* [TO DO] Starting at the line that contains "Task: Click the globe icon beside website URL", write out every line to the end of the records below exactly, and leave out the pictures.

EXTRACTED INFORMATION START

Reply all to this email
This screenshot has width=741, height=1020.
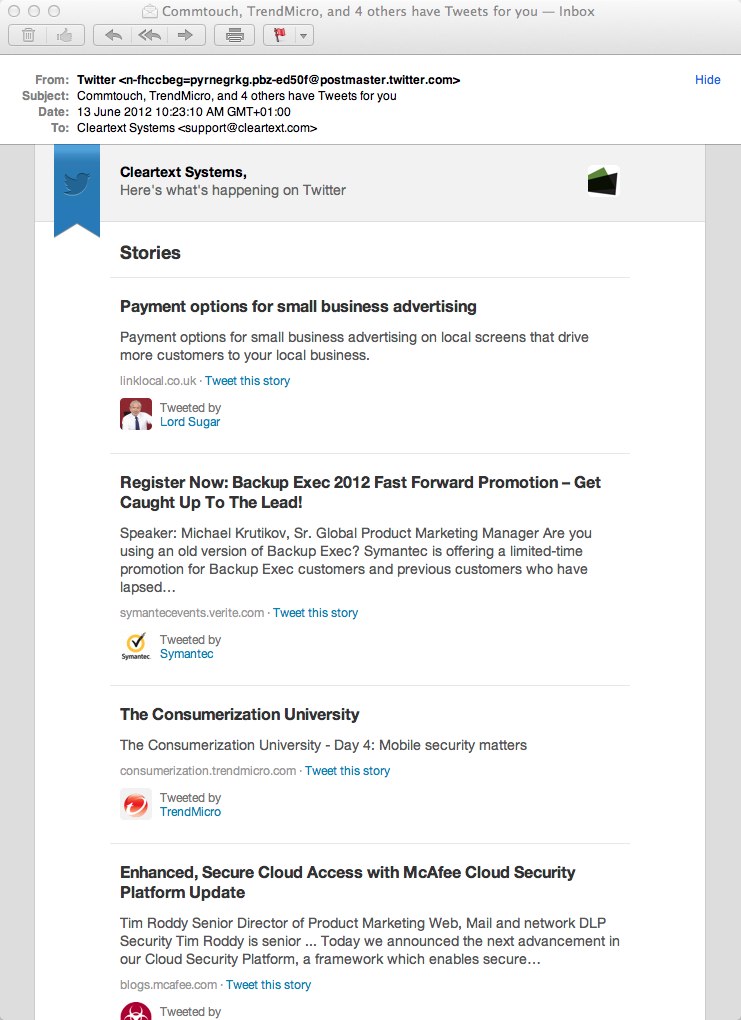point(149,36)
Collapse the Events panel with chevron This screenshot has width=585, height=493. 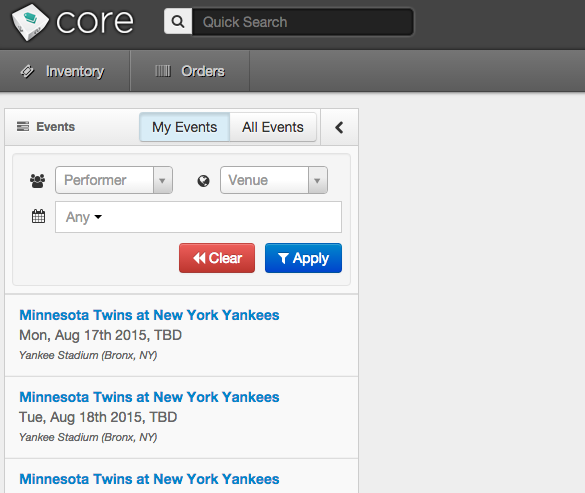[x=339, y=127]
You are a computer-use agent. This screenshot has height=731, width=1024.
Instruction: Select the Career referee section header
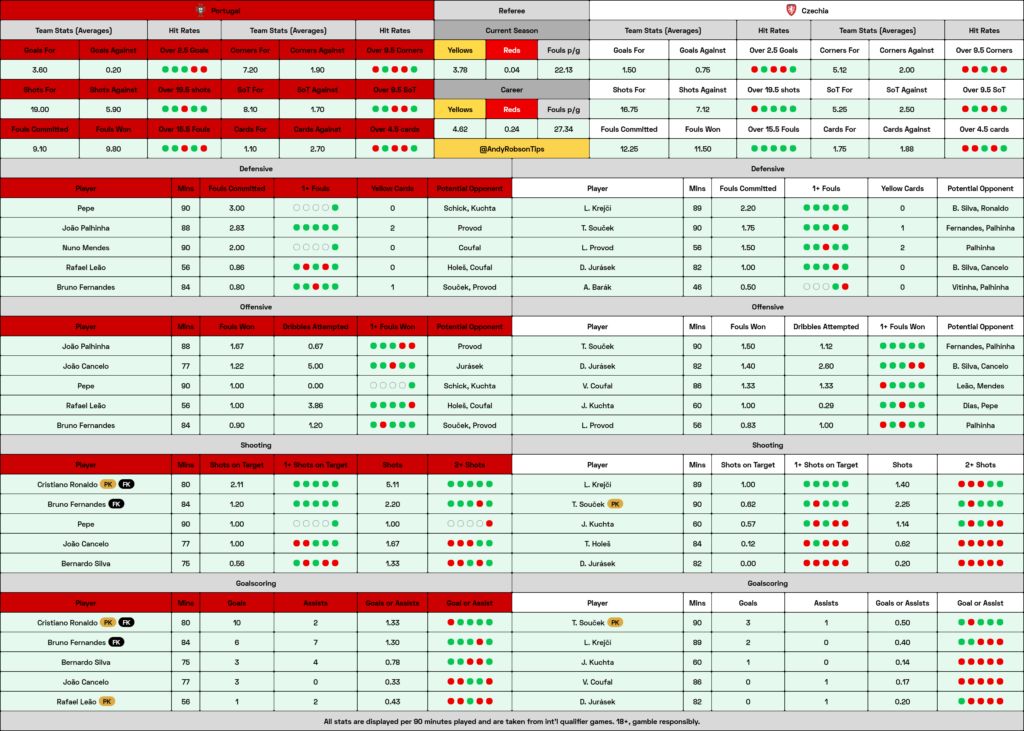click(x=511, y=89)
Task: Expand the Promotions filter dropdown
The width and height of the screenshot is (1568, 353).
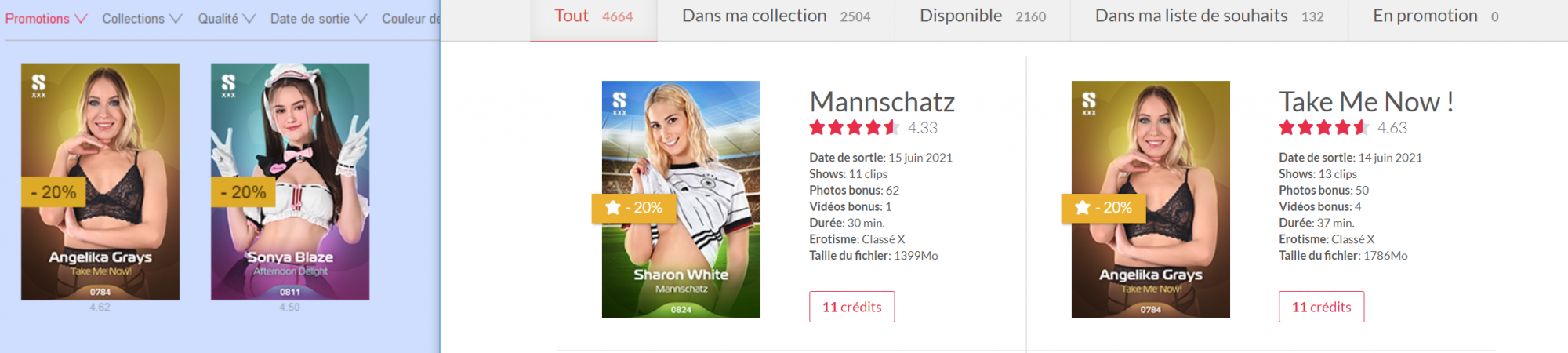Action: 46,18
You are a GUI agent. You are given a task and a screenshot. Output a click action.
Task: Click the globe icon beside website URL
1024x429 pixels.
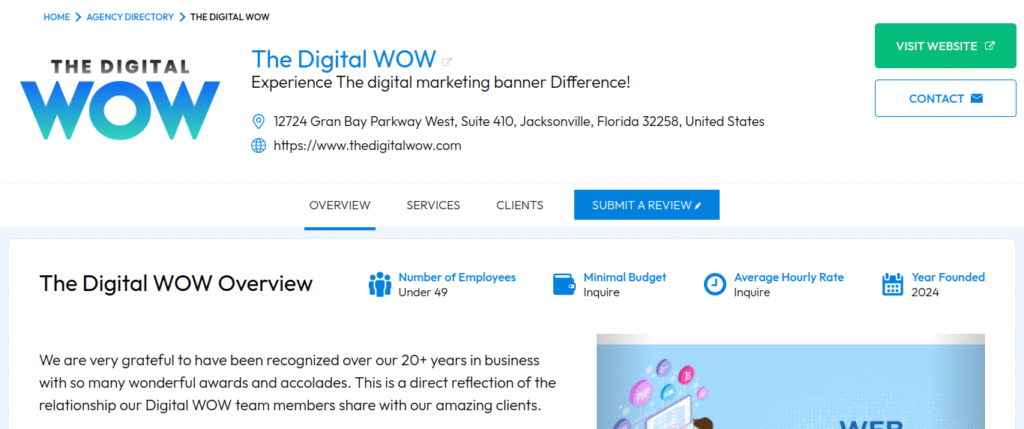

EXTRACTED INFORMATION END

* [WRITTEN SOLUTION]
Task: Click the globe icon beside website URL
1024x429 pixels.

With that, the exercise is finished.